Material for this task: Begin

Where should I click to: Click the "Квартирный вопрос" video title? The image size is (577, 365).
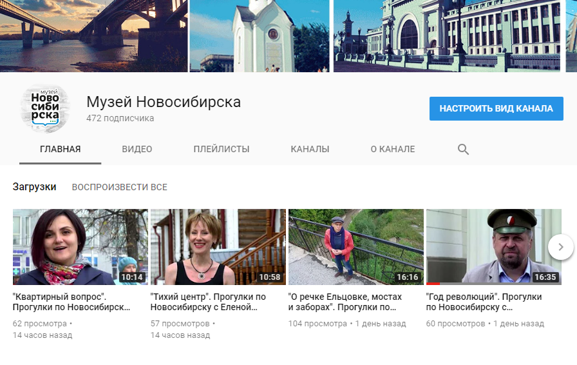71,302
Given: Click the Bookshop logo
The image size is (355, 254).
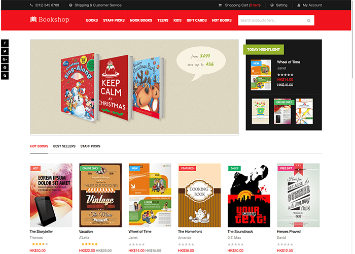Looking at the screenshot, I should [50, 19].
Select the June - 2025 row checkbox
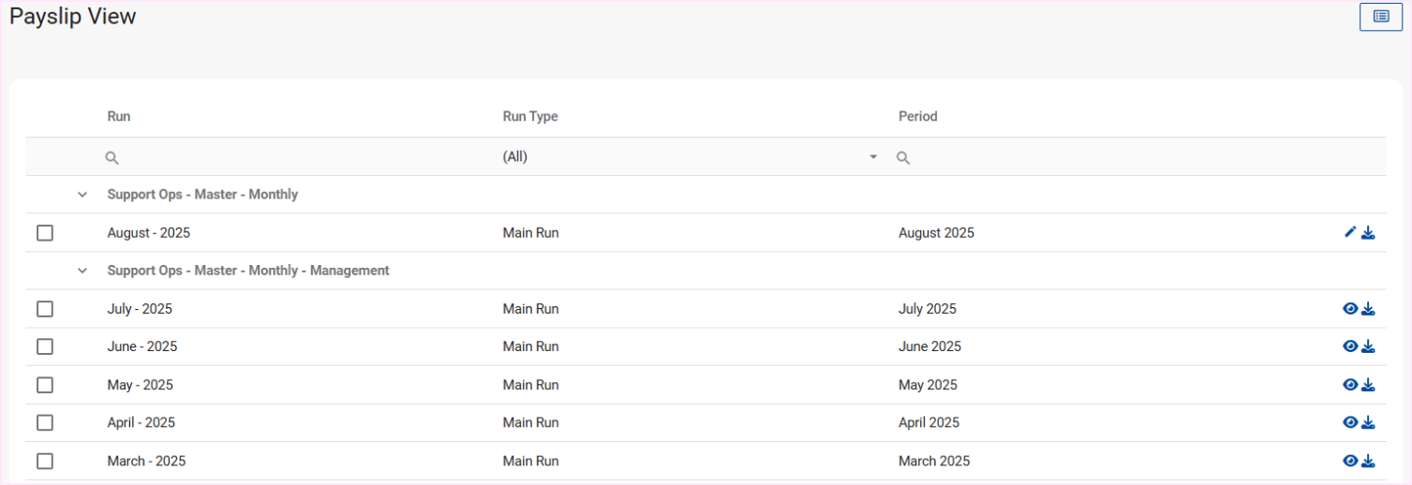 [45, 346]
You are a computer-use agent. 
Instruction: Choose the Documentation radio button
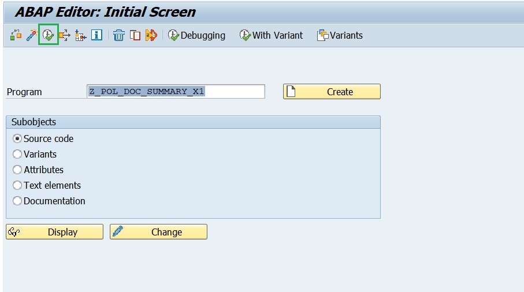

Material for this task: End

Work request
Print the lines from the line containing "Given: Click the Bookshop logo" through the last line of the listing, exactly as they stand, and leave any pictures out.

Task output
Given: Click the Bookshop logo
The image size is (355, 254).
Looking at the screenshot, I should [50, 19].
Select the June - 2025 row checkbox
 [45, 346]
You are a computer-use agent. 
Instruction: Choose the Documentation radio button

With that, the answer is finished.